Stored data
*** Begin section ***
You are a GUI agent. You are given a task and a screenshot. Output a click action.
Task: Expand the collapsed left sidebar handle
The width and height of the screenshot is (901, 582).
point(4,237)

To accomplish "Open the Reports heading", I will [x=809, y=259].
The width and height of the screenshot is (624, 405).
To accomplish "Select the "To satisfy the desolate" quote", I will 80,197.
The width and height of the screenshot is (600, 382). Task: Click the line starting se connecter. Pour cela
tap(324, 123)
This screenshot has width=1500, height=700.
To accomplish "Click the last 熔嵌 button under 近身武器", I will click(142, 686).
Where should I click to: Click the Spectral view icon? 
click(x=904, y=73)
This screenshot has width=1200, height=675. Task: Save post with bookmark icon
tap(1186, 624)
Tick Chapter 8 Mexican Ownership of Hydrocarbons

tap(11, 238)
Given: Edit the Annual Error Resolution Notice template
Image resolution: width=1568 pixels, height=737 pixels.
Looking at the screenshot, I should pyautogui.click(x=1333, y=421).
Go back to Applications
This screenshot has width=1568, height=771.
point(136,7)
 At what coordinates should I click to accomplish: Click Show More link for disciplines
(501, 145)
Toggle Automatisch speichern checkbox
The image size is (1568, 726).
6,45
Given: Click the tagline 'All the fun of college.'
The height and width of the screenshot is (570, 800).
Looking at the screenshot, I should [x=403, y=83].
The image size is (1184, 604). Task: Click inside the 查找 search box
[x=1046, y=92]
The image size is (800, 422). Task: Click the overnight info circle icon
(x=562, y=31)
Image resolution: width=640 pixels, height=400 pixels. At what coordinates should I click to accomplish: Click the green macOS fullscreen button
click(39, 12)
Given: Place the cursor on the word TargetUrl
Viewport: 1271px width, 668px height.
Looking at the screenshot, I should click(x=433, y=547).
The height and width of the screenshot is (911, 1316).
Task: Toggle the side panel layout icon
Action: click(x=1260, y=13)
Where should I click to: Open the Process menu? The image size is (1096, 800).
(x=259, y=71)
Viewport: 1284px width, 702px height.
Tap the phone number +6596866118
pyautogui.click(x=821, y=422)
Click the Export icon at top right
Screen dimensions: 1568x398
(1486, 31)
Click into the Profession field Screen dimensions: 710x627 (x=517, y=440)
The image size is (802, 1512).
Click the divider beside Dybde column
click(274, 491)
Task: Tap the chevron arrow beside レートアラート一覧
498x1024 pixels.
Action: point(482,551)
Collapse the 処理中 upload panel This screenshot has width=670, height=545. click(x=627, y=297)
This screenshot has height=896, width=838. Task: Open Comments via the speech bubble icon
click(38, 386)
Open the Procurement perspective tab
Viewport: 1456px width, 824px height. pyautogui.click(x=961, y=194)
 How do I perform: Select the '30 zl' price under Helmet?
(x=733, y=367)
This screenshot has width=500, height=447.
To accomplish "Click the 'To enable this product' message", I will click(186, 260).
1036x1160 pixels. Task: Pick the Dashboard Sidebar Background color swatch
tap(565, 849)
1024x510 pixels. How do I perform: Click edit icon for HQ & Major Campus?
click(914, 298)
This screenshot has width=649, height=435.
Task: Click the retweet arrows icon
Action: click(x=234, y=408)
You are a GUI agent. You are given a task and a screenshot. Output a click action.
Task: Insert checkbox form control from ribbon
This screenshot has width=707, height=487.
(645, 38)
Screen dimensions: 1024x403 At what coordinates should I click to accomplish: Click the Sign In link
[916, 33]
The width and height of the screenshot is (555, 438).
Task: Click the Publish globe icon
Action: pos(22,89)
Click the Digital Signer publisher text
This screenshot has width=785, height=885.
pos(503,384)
*** End section ***
EXERCISE GOAL:
Your task is to gather all lines from the entries above that hold the word "checkbox".

WRITTEN RESPONSE:
Toggle Automatisch speichern checkbox
Task: Insert checkbox form control from ribbon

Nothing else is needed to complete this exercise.